▶ _SELECTED EXTRACT_
────
Music Against the Machine (a Post–Music Wins Post)
Is this what they say the future feels like?
Or are we just 20 thousand people standing on a property?
["Sorted for E's and Wizz", Pulp]

This is a beautiful day. It is a new day. We are together, we are unified and on one accord. Because together we got power –apart we got pow-wow. Today on this program you will hear gospel and rhythm and blues, and jazz. All those are just labels. We know that music is music. That's the voice that opens Primal Scream's "Come Together" (Screamadelica, 1991). This Sunday was a beautiful, new day, and we gathered for the national pastime known as going to festivals –this time, Music Wins. Primal Scream played, Massive Attack played (with Horace Andy and Elizabeth Fraser of Cocteau Twins), Yo La Tengo played, and a set of Argentine bands resonated hard: Winona Riders, Camionero, Fonso y Las Paritarias. Festival did what festivals do.
────
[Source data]
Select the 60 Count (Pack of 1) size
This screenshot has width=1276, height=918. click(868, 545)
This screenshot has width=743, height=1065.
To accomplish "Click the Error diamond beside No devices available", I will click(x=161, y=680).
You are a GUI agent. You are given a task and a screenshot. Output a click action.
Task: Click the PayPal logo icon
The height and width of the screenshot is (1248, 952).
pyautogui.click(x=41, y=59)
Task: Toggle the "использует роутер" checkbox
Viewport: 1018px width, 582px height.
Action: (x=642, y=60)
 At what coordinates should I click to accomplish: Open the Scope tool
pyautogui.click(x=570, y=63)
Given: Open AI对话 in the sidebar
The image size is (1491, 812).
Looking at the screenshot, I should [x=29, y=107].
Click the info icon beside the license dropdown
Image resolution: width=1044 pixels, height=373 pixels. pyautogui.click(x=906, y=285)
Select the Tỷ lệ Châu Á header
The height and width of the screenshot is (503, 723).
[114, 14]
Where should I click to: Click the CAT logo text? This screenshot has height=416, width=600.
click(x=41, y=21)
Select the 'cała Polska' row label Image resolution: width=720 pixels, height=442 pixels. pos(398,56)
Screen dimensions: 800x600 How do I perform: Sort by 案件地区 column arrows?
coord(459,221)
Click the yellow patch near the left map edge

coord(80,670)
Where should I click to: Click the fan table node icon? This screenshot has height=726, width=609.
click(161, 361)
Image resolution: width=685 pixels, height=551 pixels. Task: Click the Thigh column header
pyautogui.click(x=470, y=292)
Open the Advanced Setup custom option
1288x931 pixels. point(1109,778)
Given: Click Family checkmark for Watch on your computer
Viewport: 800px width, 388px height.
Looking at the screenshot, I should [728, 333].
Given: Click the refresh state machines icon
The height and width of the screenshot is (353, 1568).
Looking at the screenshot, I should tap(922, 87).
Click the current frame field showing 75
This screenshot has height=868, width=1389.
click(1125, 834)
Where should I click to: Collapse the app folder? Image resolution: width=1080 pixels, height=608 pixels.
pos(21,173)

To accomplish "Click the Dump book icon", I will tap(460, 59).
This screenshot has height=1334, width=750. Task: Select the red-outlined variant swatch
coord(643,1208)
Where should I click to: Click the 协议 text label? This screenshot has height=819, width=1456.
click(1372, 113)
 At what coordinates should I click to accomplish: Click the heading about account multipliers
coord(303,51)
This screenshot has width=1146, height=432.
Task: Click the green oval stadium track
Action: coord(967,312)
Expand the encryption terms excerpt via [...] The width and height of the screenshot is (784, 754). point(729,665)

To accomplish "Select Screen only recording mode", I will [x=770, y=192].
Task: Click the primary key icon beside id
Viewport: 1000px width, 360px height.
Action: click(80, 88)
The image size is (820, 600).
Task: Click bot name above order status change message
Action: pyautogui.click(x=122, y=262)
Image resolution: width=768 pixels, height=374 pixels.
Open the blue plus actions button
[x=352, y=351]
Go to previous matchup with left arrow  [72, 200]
────
▶ _PROBLEMS AND TASKS_
1. Transcribe the passage of the Music Wins festival post that begins at the words "Is this what" and stops after "what festivals do.".
2. Write the next part of the Music Wins festival post, picking up right after its last sentence.

▶ _ANSWERS BY ITEM_
1.
Is this what they say the future feels like?
Or are we just 20 thousand people standing on a property?
["Sorted for E's and Wizz", Pulp]

This is a beautiful day. It is a new day. We are together, we are unified and on one accord. Because together we got power –apart we got pow-wow. Today on this program you will hear gospel and rhythm and blues, and jazz. All those are just labels. We know that music is music. That's the voice that opens Primal Scream's "Come Together" (Screamadelica, 1991). This Sunday was a beautiful, new day, and we gathered for the national pastime known as going to festivals –this time, Music Wins. Primal Scream played, Massive Attack played (with Horace Andy and Elizabeth Fraser of Cocteau Twins), Yo La Tengo played, and a set of Argentine bands resonated hard: Winona Riders, Camionero, Fonso y Las Paritarias. Festival did what festivals do.

2.
Argentina has countless festival moments etched into myth. Of the canonical ones, my favorite is the Adrián Dárgelos + Intoxicados / Pity Álvarez + Babasonicos relay at Pepsi Music 2006 –personally, an altar-stage consecration of my under-20 cultural wiring. We all have whimsical, personal bits that never make it into coverage. They're endless –so I’ll just cite four we've covered at 421 (mainly so you can click through, even when those pieces are in spanish): Knotfest, Creamfields, Quilmes Rock, Cosquín Rock. Today's piece is neither review nor recap –I'm not sure what it is.

Robert 3D Del Naja, from Massive Attack, in Music Wins | Photo: Alejandra Morasano
Robert 3D Del Naja, from Massive Attack, in Music Wins | Photo: Alejandra Morasano

I felt it that Babasonicos/Intoxicados night, and I felt it at Music Wins: certain artists, at certain festivals, amplify our tribe. People who share your tastes often share your ideas –the ones who shelter your oddities and mutating listening pleasures. Not always, but sometimes, artists can channel the spontaneous-march energy of a crowd. Still, festivals are balm, not assemblies –and X is full of folks who don't know where Primal Scream or Massive Attack stop the pendulum swinging. Note it: with real artists, you get the full combo.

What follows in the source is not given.